Work order
Look for "الاسئلة الشائعة (437, 1868)" in the entries below. Write out that line and all later lines exactly, ending with the final one.

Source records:
---+---

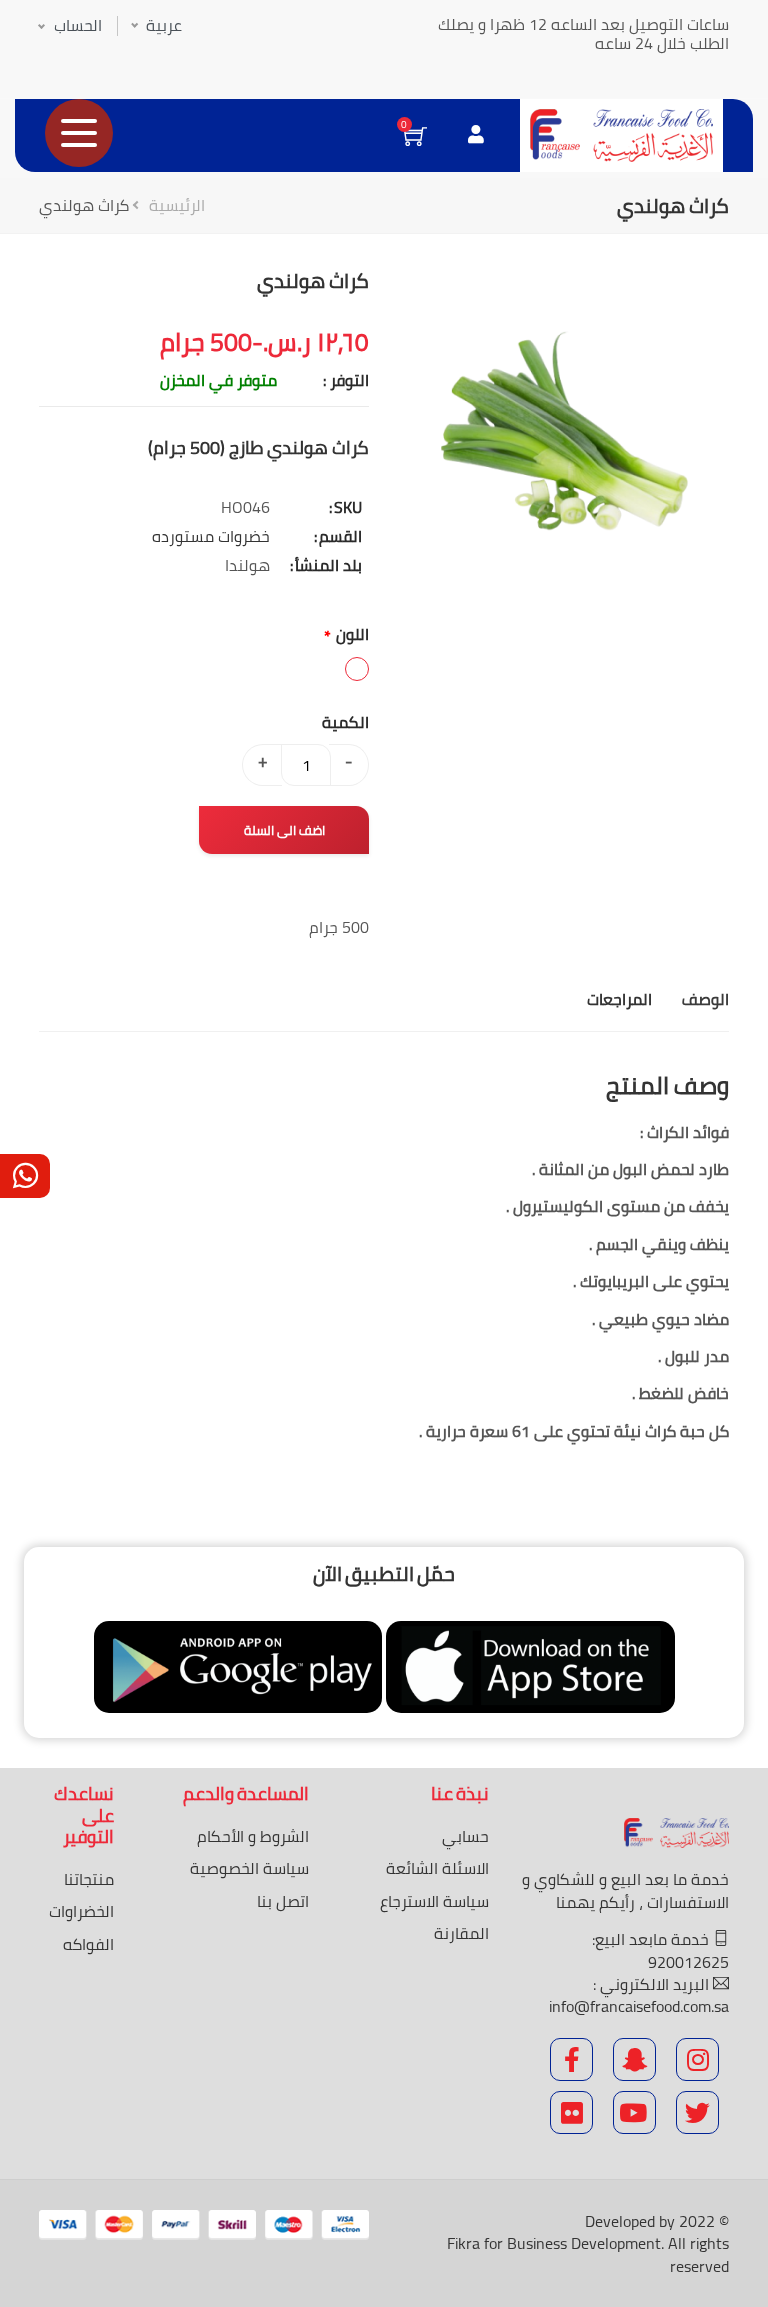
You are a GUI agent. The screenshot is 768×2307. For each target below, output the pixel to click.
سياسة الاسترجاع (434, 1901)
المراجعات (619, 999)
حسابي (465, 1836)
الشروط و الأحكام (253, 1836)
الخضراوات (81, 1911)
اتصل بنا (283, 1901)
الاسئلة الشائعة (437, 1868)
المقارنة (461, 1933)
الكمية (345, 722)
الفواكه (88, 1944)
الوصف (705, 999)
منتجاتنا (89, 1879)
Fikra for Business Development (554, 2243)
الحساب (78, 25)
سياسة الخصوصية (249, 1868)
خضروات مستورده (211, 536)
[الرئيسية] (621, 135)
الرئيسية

---+---

Result below
الاسئلة الشائعة (437, 1868)
المقارنة (461, 1933)
الكمية (345, 722)
الفواكه (88, 1944)
الوصف (705, 999)
منتجاتنا (89, 1879)
Fikra for Business Development (554, 2243)
الحساب (78, 25)
سياسة الخصوصية (249, 1868)
خضروات مستورده (211, 536)
[الرئيسية] (621, 135)
الرئيسية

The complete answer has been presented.